If you’re still looking for a hostel vibe, don’t panic – IG still caters and provides for that too. They have a movie night every Sunday, using a projector in the movie room. Practically every Monday night there’s a food party to cook foods like takoyaki, and Happy Hour is every Friday and Saturday night. You can still pack in a bunch of socializing, fun activities and meet new people, so don’t let the idea of full-service ‘like a hotel’ worry you. Oh, and I forgot to mention – you can still expect regular hostel prices. You even have the option to tack on breakfast to your accommodation, which will snag you a panini and some potato wedges in the morning, along with a drinks bar. This is getting better and better, isn’t it?
But wait, there’s more! If you stay at IG, you’ll also be in the trendy and upmarket area of Tokyo called Ginza. IG is right near Tsukiji Fish Market, and although the tuna fish auction has now moved to Toyosu Fish Market, you can still enjoy the great (and famous!) sushi restaurants in the district. A second great benefit is the proximity of IG to Monjadori – a street full of monjayaki restaurants, a regional food enjoyed by Tokyoites, which you absolutely have to check out while you’re in Tokyo. If you’re a foodie, this is sounding pretty good, right?
Style: Exclusivity and Comfort
A little bit of subjectivity here – Nakameguro is one of my absolute favorite areas of Tokyo. In fact, in Japan. It’s the most beautiful, quaint, picturesque, and especially local neighborhoods of Tokyo. If you’re ever getting tired of the rush and the crowds of tourists in areas in Shibuya and Shinjuku, then you’re in need of a good dose of Nakameguro. The neighborhood is full of locals cafes and designer shops, as well as drinking bars buzzing with regular locals. You absolutely have to visit this neighborhood while you’re in Tokyo. Unfortunately, there aren’t an awful lot of accommodation options, and finding budget accommodation in this area is especially hard.
And that’s what makes Waves Nakameguro so fantastic. It’s one of your only, if not the only, option for you as a budget traveler looking for a hostel to stay in Nakameguro. Since that’s the case, if you have your heart set on Nakameguro (like I do), then you absolutely need to make your booking right now before they become fully booked. Seriously – do not limit yourself to the pricey hotels in the area, or being forced into staying in one of the nearby tourist districts.
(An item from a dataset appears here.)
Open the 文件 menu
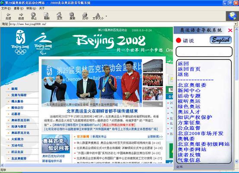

Waves Nakameguro is just a 2-minute walk from the local train station, meaning it’s easily accessible, easy to find, and perfect for those that are tired of hauling their heavy luggage around Tokyo. The station is also on the Tokyo Metro line, meaning you can shoot off to major locations like Shibuya, Shinjuku, Roppongi, Akihabara, Ueno, Ginza, or Daikanyama without any thought or effort. Easy access to major locations and sights while staying in a chilled, classy and refined local area? Yes, please. That’s a traveler’s dream.
If that’s not enough, the cozy interior of Waves Nakameguro’s rooms and lounge area reflects a modern Japanese vibe that gives you a sense of pride of where you’re staying – you’re definitely going to want to send a few photos to your family and friends back home. If you can’t tell that we’re obsessed with this place yet, then we’ll make it clearer – we’re obsessed.
What do you think? Have you stayed at any of these hostels before? Tell us which hostels you think deserve to be on this list, and we’ll make sure to stay there and update our best-of list. If you’re yet to travel to Japan, definitely make sure to slot some of these hostels in your itinerary somewhere – they’re well worth it.